Data supplied =
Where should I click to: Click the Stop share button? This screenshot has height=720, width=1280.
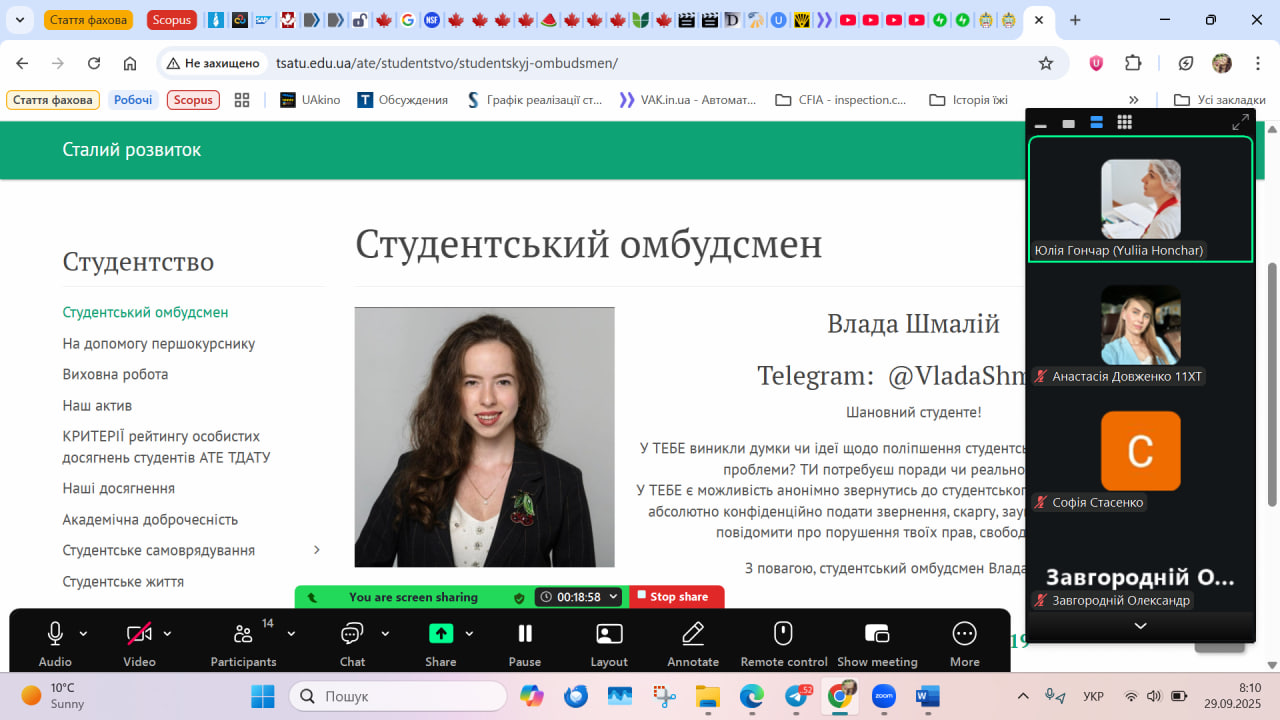(677, 597)
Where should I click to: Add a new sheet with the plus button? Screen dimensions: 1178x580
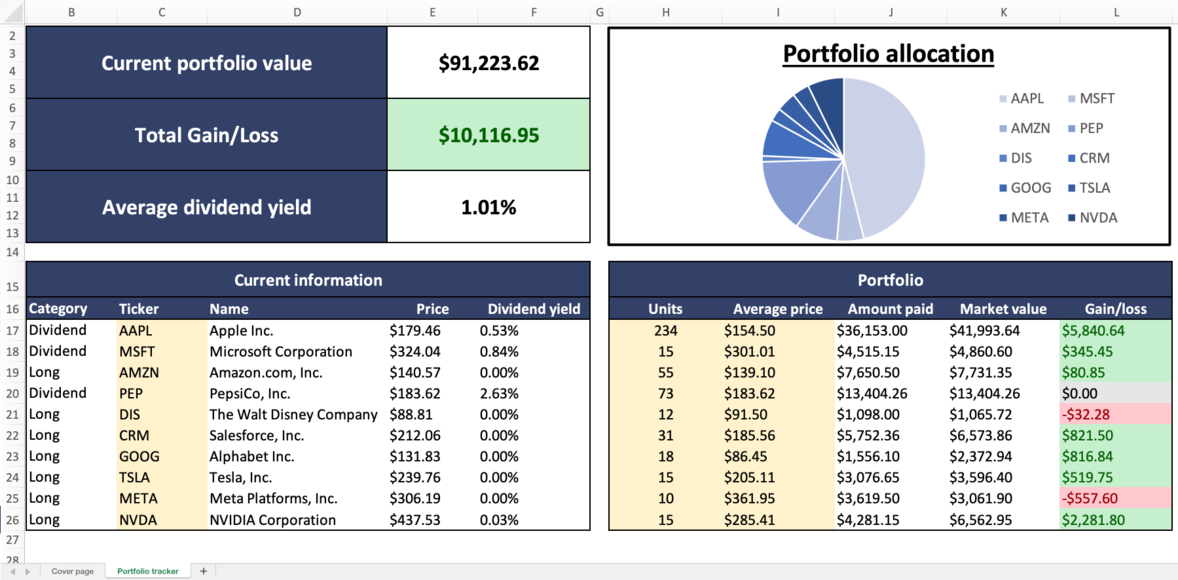[203, 570]
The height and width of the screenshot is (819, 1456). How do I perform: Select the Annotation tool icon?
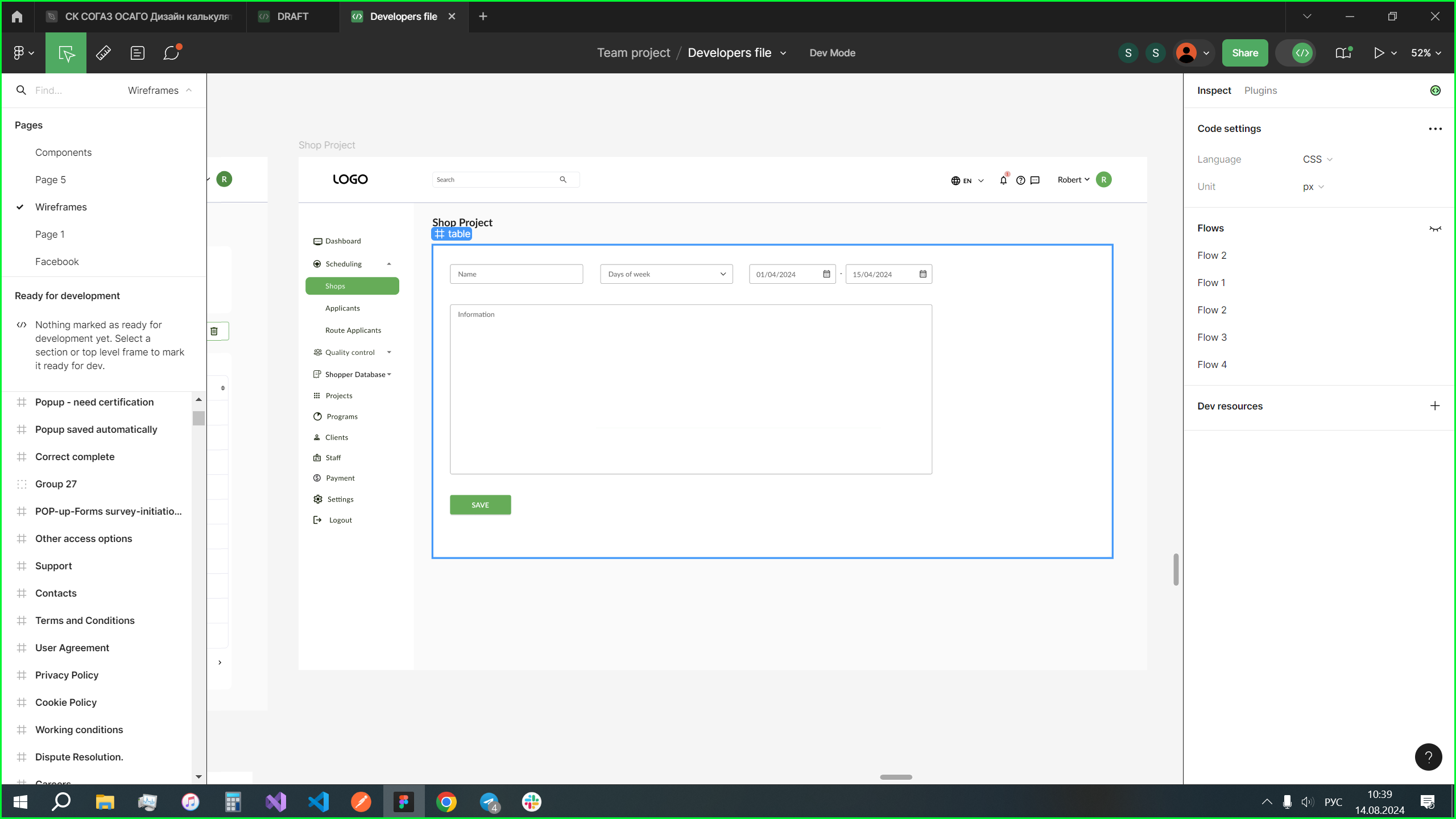(x=137, y=53)
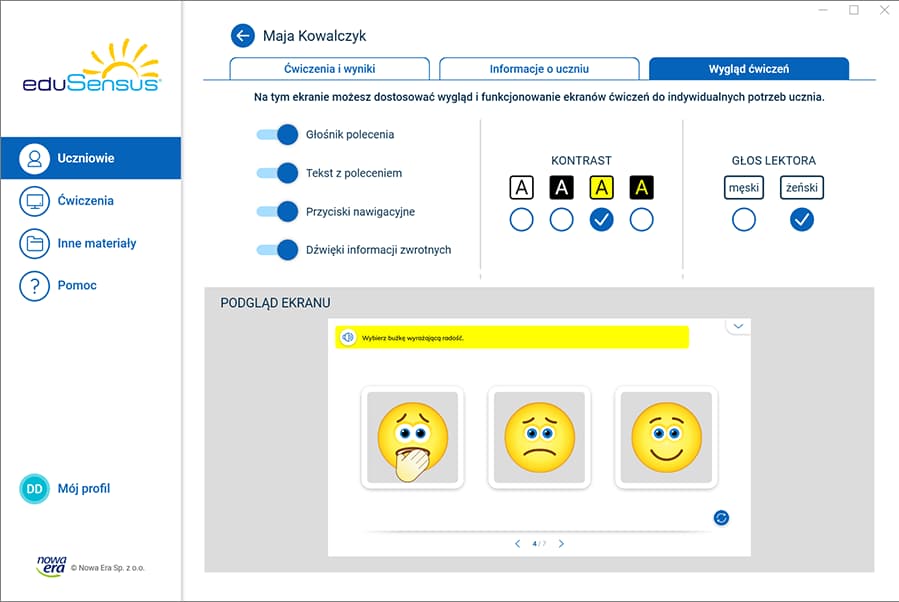Switch to the Ćwiczenia i wyniki tab

click(x=329, y=68)
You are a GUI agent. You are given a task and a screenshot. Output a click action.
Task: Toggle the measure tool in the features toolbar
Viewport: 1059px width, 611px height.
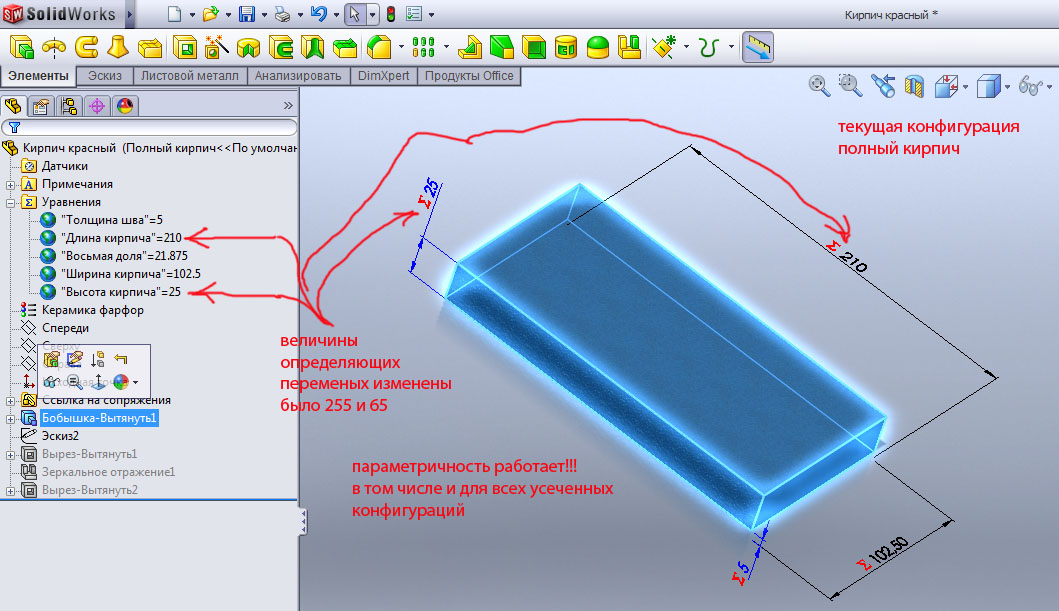tap(759, 47)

Set problem = Rewrite the rows from the line containing "The height and" down to the last row, replacing "toolbar" with "menu bar" and changing nothing else. Leave the pictures out.

The completed task =
The height and width of the screenshot is (819, 1456). How do I perform: Select the Annotation tool icon?
(x=137, y=53)
Switch to the Ćwiczenia i wyniki tab

click(x=329, y=68)
You are a GUI agent. You are given a task and a screenshot. Output a click action.
Task: Toggle the measure tool in the features menu bar
Viewport: 1059px width, 611px height.
tap(759, 47)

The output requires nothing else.